• Thomas H. Coape-Arnold v. Director, Environmental Management Act

    Decision Date:
    File Numbers:
    Decision Numbers:
    Third Party:
    Pinnacle Renewable Energy Inc., Third Party


     Decision Date: November 6, 2017

    Panel: Alan Andison

    Keywords: Environmental Management Act – ss. 16, 100(1); permit amendment; air emissions; application to strike grounds for appeal

    Thomas H. Coape-Arnold appealed a decision of the Director, Environmental Management Act (the “Director”), Ministry of Environment, to amend an air emissions permit (the “Amendment”) held by Pinnacle Renewable Energy Inc. (“Pinnacle”) for its woodpellet manufacturing plant (the “Plant”) located in Lavington, approximately 15 kilometres east of Vernon, BC.

    In December 2014, the Ministry issued a permit allowing Pinnacle to discharge contaminants to the air from its new wood pellet manufacturing plant. The permit was jointly appealed by three individuals including Mr. Coape-Arnold (the “2015 Appeal”). They appealed the permit on various grounds, one of which was that the decision-maker failed to consider the emission of volatile organic compounds (“VOCs”) from the Plant. Before that appeal was heard, the Director applied to strike that particular ground of appeal. However, the appeal was resolved by mediation, and the application to strike was never adjudicated by the Board. Thereafter, the Plant operated under the permit, and its emissions were subject to repeated testing.

    On an unknown date, Pinnacle applied to amend the permit to discontinue a requirement that air be recirculated through dryers. It requested the amendment to address corrosion issues and a safety issue that presented a fire risk. The Director granted the Amendment, and he included further conditions/requirements on his own initiative.

    Mr. Coape-Arnold appealed the Amendment. His Notice of Appeal listed seven grounds for appeal, with a detailed explanation for each ground and the remedies sought.

    As a preliminary matter, the Director applied to the Board to “read-down” one ground for appeal in the Notice of Appeal, and to strike two grounds. The Director argued that ground 1 should be read-down to make it clear that this ground only applied to any “increase” in “specific” VOCs resulting from the Amendment. The Director applied to strike grounds 3 and 7 in their entirety. He submitted that ground 3 raised compliance issues that were outside of the Board’s jurisdiction in this appeal. He also submitted that ground 7, which alleged that documents were removed from a public Ministry database for a period of time for no apparent reason, was irrelevant to the Amendment, and there was no indication that Mr. Coape-Arnold was personally aggrieved by the removal of the documents; rather, the Ministry re-posted the documents at his request.

    In deciding whether to grant the Director’s application, the Board applied the test it had used in previous cases; namely, whether, on a generous reading, it was plain and obvious that the ground for appeal was beyond the Board’s jurisdiction.
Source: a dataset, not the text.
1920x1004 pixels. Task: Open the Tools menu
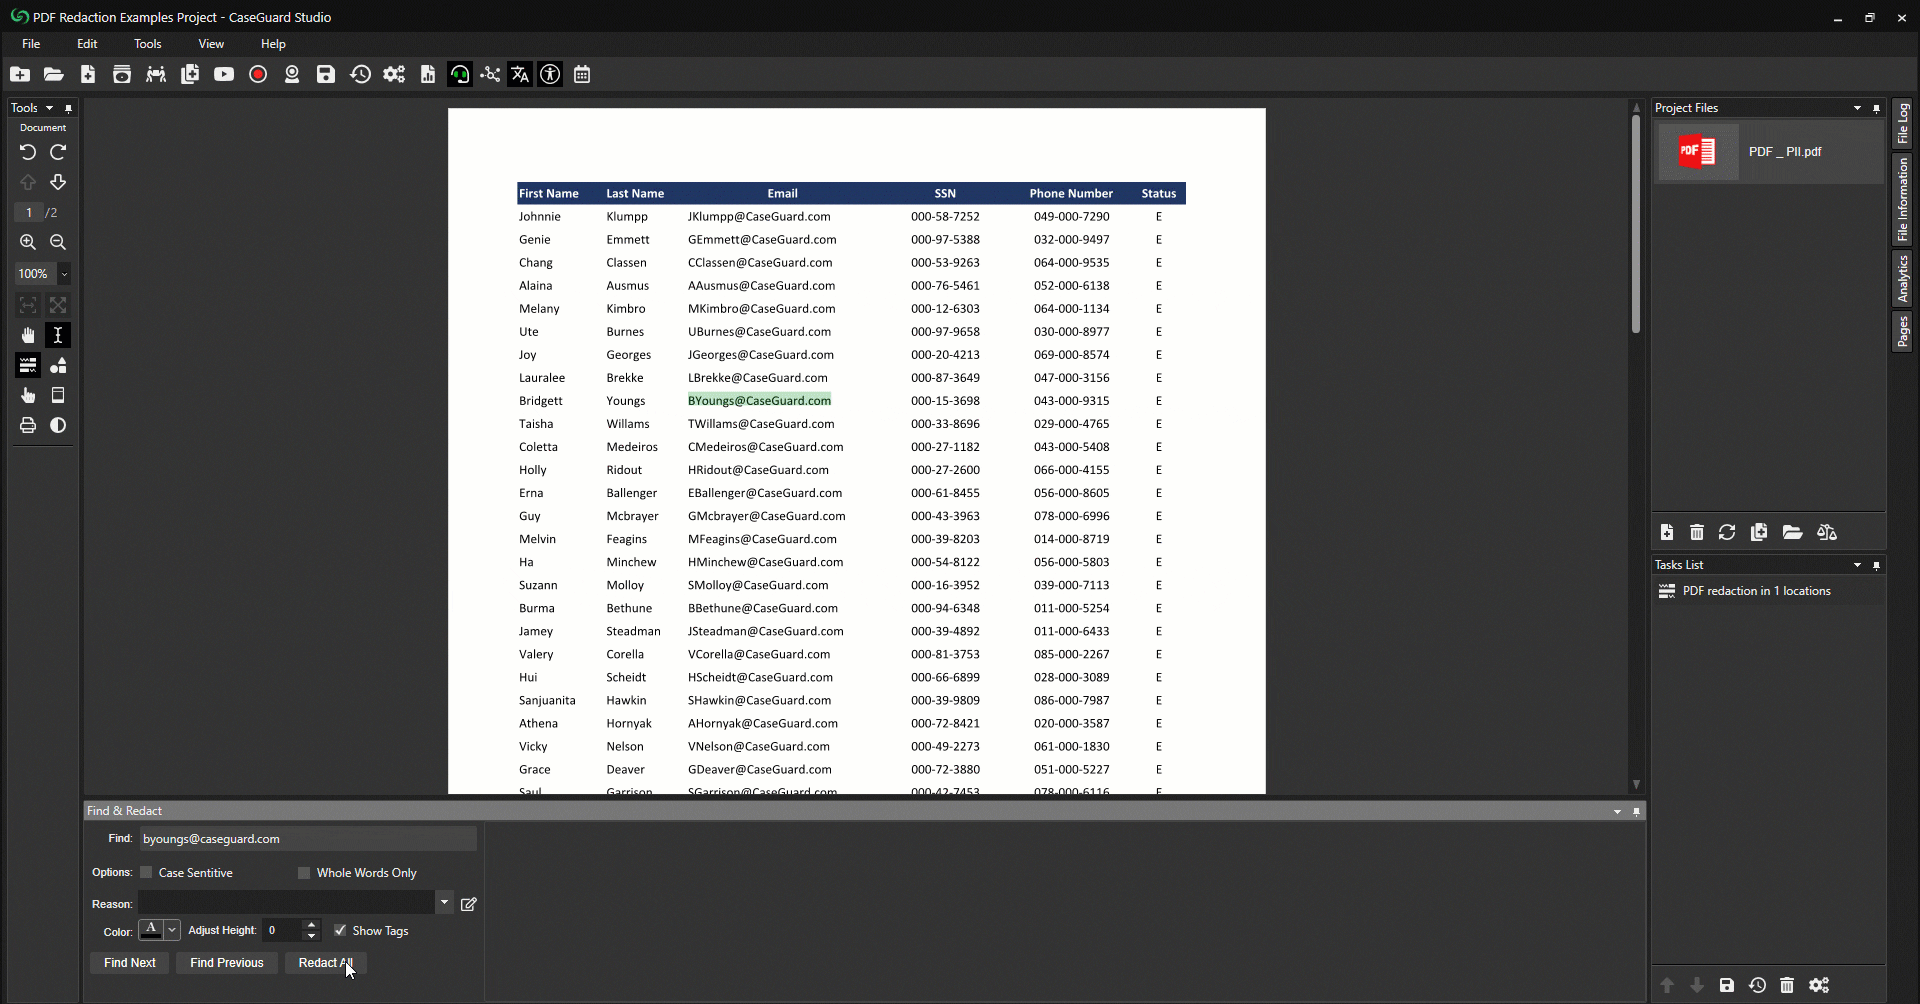[146, 43]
The Board applied that test to each ground for appeal that the Director asked to be read down or struck. The Board noted that the appeal of the Amendment did not invite a wholesale review of the original decision to issue the permit, or the terms and conditions of that permit. The grounds for appealing the Amendment must relate to, and be limited to, the Amendment.

    Regarding the request to read down ground 1, the Board found that this ground should be amended to specify that it only related to “increases” in VOCs arising from the Amendment. The Board also found that the remedy requested in relation to ground 1 should be read down such that it only applied to increases in VOCs resulting from the Amendment.
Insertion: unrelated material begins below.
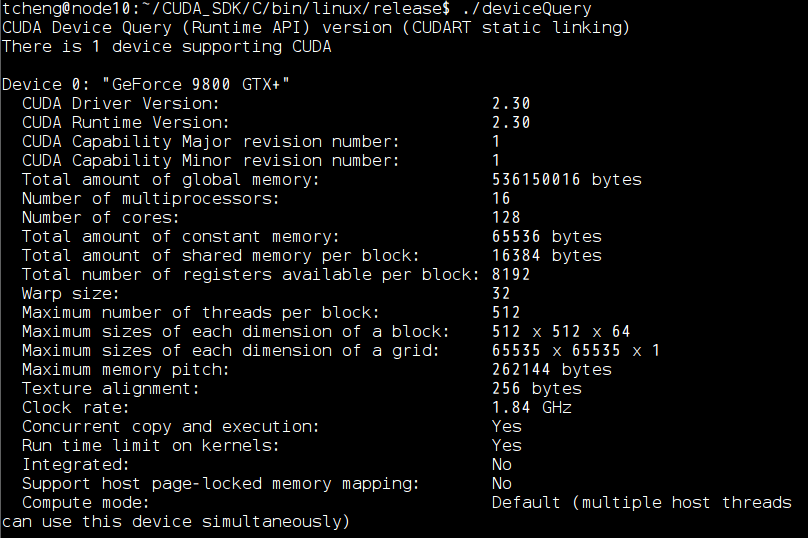Click the GeForce 9800 GTX+ device name
The width and height of the screenshot is (808, 538).
pyautogui.click(x=196, y=85)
    Regarding the request to strike ground 3, the Board found that, on a generous reading, this ground was plainly and obviously beyond the Board’s jurisdiction. This ground focused on the original permit and a concern that the Ministry did not enforce the terms of that permit. Those matters were beyond the Board’s jurisdiction in the appeal of the Amendment, and it was also beyond the Board’s jurisdiction to determine whether the Ministry should conduct an investigation or pursue enforcement actions.

    Regarding the request to strike ground 7, the Board found that nothing in this ground for appeal related to the Amendment. The main focus of the ground was on the documents posted on the Ministry’s website, and the length of time they ought to remain there. While that may be a matter of general public interest, it was not a matter that fell within the scope of the appeal. The Board concluded that, even on a generous reading, this ground for appeal was plainly and obviously beyond the Board’s jurisdiction.

    Consequently, the Board granted the Director’s application to read down one ground for appeal, and strike two grounds for appeal.